Couldn’t this be painstakingly avoided?
If *every* process is assigned a processor affinity by the user, will this problem ever manifest itself? Is it only a problem with the scheduler?
The problem with SMP really being SMP is that memory is synchronised (afaik).
The good thing about SMP is that memory is synchronised (afaik).
This means that if several threads use the same global variable, there is a huge performance penalty. Each CPU has it’s own cache, and can normally read/write the variable in the cache, but in this case, the cache would become useless.
As for RAID arrays, I thought it would be better if the drives are exactly the same because that would be optimal for performance. (So one hard drive wouldn’t constantly have to wait for another)
So, for proper benchmarking on an SMP system, you’d need to set the process affinity so you’re absolutely sure the process to be benchmarked always executes on the same processor?
Does this also apply to dual-core processors, or do they share the same clock and will therefore always return the same tick count?
I’ve never heard of a dual core CPU with different internal clockrates. It doesn’t make sense either.
But I think for really proper benchmarking, you’d need to run it outside of Windows, or any OS. Except maybe FreeDOS.
As Matt Sayler’s link to RealWorldTech alluded even matched CPU’s have issues.
HP DL360 G4 will not run OptimizeIT on RH AS 3 due to TSC problems. Reference http://www.x86-secret.com/index.php?option=newsd&nid=846
Linux has also been having issues with processor affinity as given by OpenMPI Portable Linux Processor Affinity, http://svn.open-mpi.org/svn/plpa/trunk/README
8 wrote:
"Each CPU has it’s own cache, and can normally read/write the variable in the cache, but in this case, the cache would become useless"
I believe AMD Opteron is one exception.
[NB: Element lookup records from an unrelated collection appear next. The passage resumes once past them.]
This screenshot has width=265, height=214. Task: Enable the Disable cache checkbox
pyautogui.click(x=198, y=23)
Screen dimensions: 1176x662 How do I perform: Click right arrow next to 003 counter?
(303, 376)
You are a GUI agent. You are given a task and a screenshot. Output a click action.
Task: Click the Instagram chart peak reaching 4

Each CPU socket usually has its own memory node. To access memory that is physically connected to another CPU’s socket, the CPU will have to go through the other CPU’s memory controller. (using the HyperTransport bus connecting the CPU sockets) See "NUMA".
Since it does that, the other CPU should be able to redirect the memory access to its own internal cache. (I think I read somewhere that this is what happens with Opteron)
Intel’s implementation OTOH is fubar, but we all knew that already. Forcing every memory access through a single bus is so last century.
—
Rune
Great! Too bad we always have to code for the lowest common denominator (thats still in use).
But very interesting, Rune! I heard Sun uses these CPU’s in their latest servers, and they also re-did the mainboard architecture. No more north and south bridge! But something /fast/.